Very Delphic. Not very helpful, though.

An observation that also pertains to my conversation with [MENTION=386]LostSoul[/MENTION]:

The only unequivocal example of railroading that has been provided in this thread (at least recently) is [MENTION=6775031]Saelorn[/MENTION]'s story about the corpse-eating demon, which also seems to have lead to illusionistic backstory manipulation to get the game "back on the rails".

I don't see how it would have been any less problematic, in all the ways that it was, if it had come about because the GM rolled on a random table and it happened to be the result that came up.

If my example of a PC falling through the Elemental Chaos is supposed to be railroading (which I don't remotely see - what player agency was blocked/negated?), how would it have been less so if it had come about because I rolled it on a random table?

And more generally: railroading pertains to the relationship between the GM's introduction of new fictional content, and the past player decisions, PC actions, etc. But random tables, use of freeze-frames etc are all just variations on GM-side techniques for making a decision about what to introduce. None of them, in and of itself, implies anything about a relationship between the GM's decision to introduce new content and past player decisions, PC actions etc.
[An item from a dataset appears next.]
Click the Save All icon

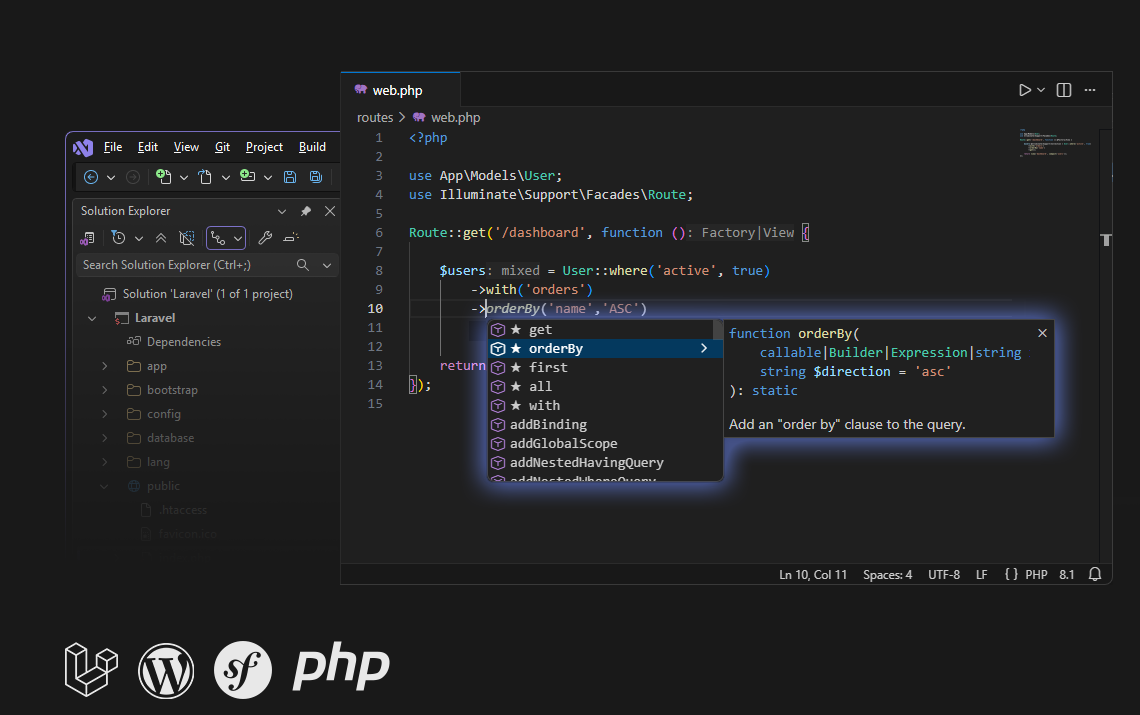point(316,177)
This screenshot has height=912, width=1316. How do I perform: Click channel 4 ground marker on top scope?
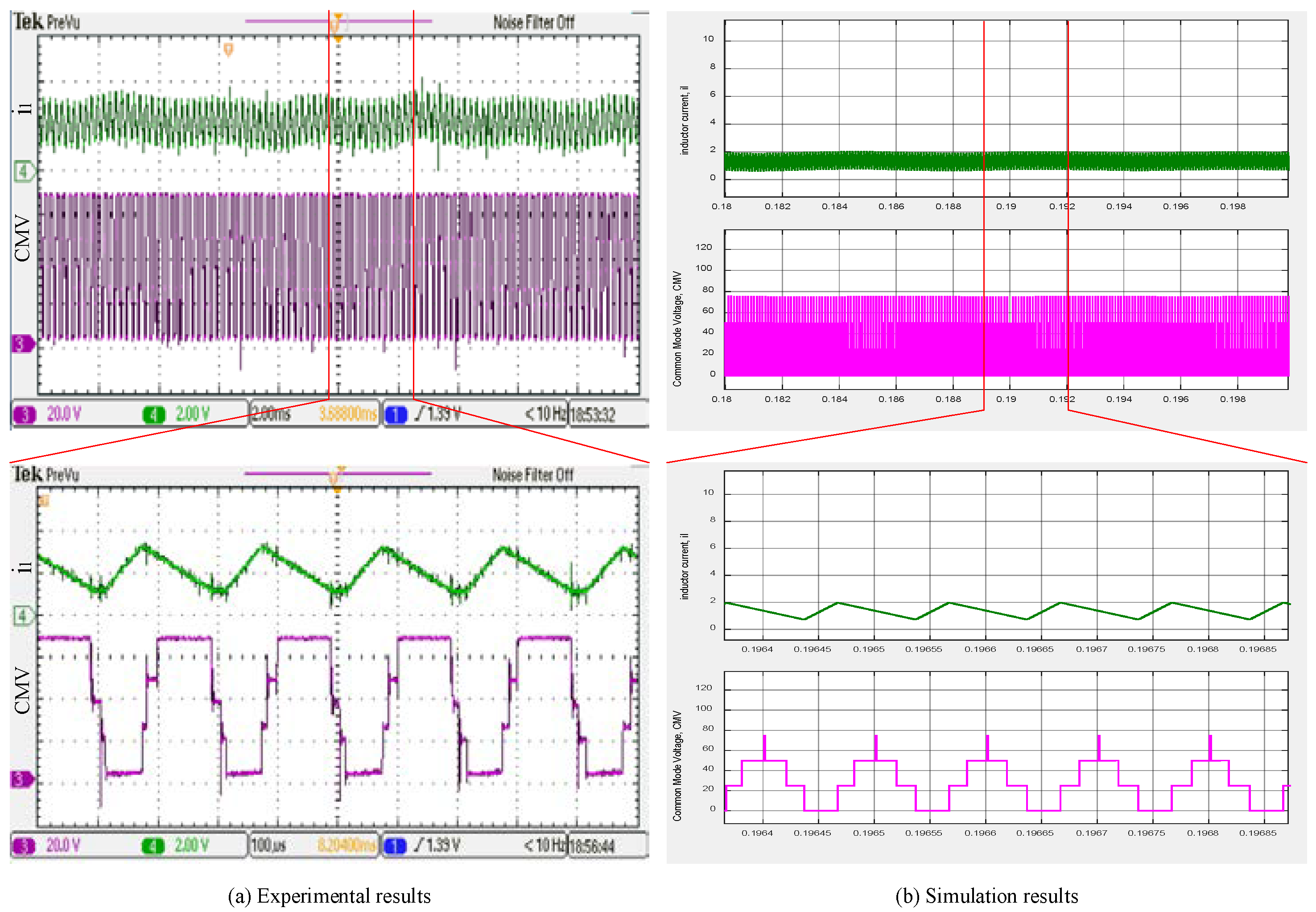click(x=24, y=171)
Hence why I cannot see any relationship between the use of them, and railroading.

Obviously the use of a freeze-frame scene (the overturned wagon, the demon eating the corpse, the githzerai training in their dojo like the closing scene of Tai Chi Master) might be railroading, if it negates some prior exercise of player agency. But so can rolling on a random table, or sticking to the setting description in the GM's notes, or imposing a GM timeline.
 

My puzzle is what any of this has to do with railroading or player agency.
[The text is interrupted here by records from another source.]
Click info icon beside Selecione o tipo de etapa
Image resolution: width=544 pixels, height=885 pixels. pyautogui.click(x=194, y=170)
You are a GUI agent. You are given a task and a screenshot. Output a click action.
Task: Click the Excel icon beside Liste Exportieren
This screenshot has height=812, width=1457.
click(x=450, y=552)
Which was my question to @LostSoul and @JamesonCourage and, in a subsequent post, @Saelorn. I think it is also the question that @Balesir is asking.
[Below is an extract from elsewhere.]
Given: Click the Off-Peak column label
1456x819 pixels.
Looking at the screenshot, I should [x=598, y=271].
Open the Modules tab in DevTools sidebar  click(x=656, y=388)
What you describe above is an aesthetic preference - that the world be "naturalistic", that if 100 adventuring parties arrive at the Garden Gate then the scenes the GM describes occur with roughly the percentage likelihood they would in "real life", etc. As you said, it's about "the world seeming authentic enough to provide a pleasing play experience".

As Balesir asked, what do departures from this aesthetic preference - eg direct GM authorship rather than GM-authored random charts whose application is mediated via dice rolls - have to do with railroading? How do the players have more agency if the GM writes a chart and then rolls on it?

Nothing, IMHO. I don't agree with either [MENTION=6775031]Saelorn[/MENTION] or [MENTION=6668292]JamesonCourage[/MENTION] on this point at all. Their definitions of railroading and GM force IMHO are quixotic and don't withstand analysis. As you say, this is primarily and fundamentally an aesthetic issue, and as such I don't see any reason to favor one agenda over another purely on the basis of some inherent quality of their aesthetic merit.

My personal perception is that most people start out at the sort of default simulationist approach. If a person continues to play the 'unicorn' nature of simulationism quickly asserts itself and they arrive at some level of naturalistic approach, or alternately modify the simulation into a gamist approach. Usually the narrativist approach is a later stage, one that arises out of a desire for a more dynamic exploration of RP. It is therefor tempting to label it 'more advanced' or 'more sophisticated', and perhaps it tends to deploy more varied and subtle techniques. However, as we have seen, it is certainly possibly to evolve a very refined naturalist approach, which verges on narrativist, and its certainly also possible to push your gamist agenda pretty far and refine it in a lot of ways, though we haven't really had a ton of expostulation of that agenda here beyond considerations of playability.